▶ [WHAT IS REQUIRED] Transcribe the full listing so that each line reads as it does in the original.

= = =

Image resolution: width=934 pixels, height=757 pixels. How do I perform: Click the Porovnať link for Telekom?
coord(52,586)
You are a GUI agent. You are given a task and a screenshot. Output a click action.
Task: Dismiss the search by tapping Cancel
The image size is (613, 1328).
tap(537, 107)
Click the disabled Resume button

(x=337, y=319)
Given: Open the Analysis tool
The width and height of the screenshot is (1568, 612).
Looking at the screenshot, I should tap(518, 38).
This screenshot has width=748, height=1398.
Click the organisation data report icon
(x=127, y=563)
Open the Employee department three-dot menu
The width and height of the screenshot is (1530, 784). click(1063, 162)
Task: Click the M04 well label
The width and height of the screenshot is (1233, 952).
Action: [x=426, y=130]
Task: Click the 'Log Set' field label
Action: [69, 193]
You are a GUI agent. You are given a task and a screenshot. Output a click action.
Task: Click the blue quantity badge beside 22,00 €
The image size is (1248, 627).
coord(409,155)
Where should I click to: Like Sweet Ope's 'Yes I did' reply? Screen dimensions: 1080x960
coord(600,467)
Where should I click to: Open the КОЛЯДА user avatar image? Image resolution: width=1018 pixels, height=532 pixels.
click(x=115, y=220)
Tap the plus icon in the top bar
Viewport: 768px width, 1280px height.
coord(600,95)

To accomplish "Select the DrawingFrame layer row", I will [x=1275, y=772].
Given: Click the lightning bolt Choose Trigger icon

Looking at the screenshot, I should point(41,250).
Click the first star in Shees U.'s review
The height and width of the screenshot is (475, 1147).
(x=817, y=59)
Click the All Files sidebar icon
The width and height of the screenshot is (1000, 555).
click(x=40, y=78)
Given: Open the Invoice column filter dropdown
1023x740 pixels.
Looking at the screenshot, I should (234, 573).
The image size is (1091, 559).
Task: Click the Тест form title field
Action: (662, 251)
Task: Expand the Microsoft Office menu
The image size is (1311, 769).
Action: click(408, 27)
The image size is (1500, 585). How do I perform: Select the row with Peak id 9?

= = =

▶ [FINISHED TASK]
Image resolution: width=934 pixels, height=757 pixels. How do I perform: Click the Porovnať link for Telekom?
coord(52,586)
You are a GUI agent. You are given a task and a screenshot. Output a click action.
Task: Dismiss the search by tapping Cancel
The image size is (613, 1328).
tap(537, 107)
Click the disabled Resume button

(x=337, y=319)
Given: Open the Analysis tool
The width and height of the screenshot is (1568, 612).
Looking at the screenshot, I should tap(518, 38).
This screenshot has width=748, height=1398.
Click the organisation data report icon
(x=127, y=563)
Open the Employee department three-dot menu
The width and height of the screenshot is (1530, 784). click(1063, 162)
Task: Click the M04 well label
The width and height of the screenshot is (1233, 952).
Action: [x=426, y=130]
Task: Click the 'Log Set' field label
Action: [69, 193]
You are a GUI agent. You are given a task and a screenshot. Output a click action.
Task: Click the blue quantity badge beside 22,00 €
The image size is (1248, 627).
coord(409,155)
Where should I click to: Like Sweet Ope's 'Yes I did' reply? Screen dimensions: 1080x960
coord(600,467)
Where should I click to: Open the КОЛЯДА user avatar image? Image resolution: width=1018 pixels, height=532 pixels.
click(x=115, y=220)
Tap the plus icon in the top bar
Viewport: 768px width, 1280px height.
coord(600,95)

To accomplish "Select the DrawingFrame layer row", I will [x=1275, y=772].
Given: Click the lightning bolt Choose Trigger icon

Looking at the screenshot, I should point(41,250).
Click the first star in Shees U.'s review
The height and width of the screenshot is (475, 1147).
(x=817, y=59)
Click the All Files sidebar icon
The width and height of the screenshot is (1000, 555).
click(x=40, y=78)
Given: Open the Invoice column filter dropdown
1023x740 pixels.
Looking at the screenshot, I should (234, 573).
The image size is (1091, 559).
Task: Click the Тест form title field
Action: (662, 251)
Task: Expand the Microsoft Office menu
The image size is (1311, 769).
Action: click(408, 27)
The image size is (1500, 585). How do I perform: Select the row with Peak id 9?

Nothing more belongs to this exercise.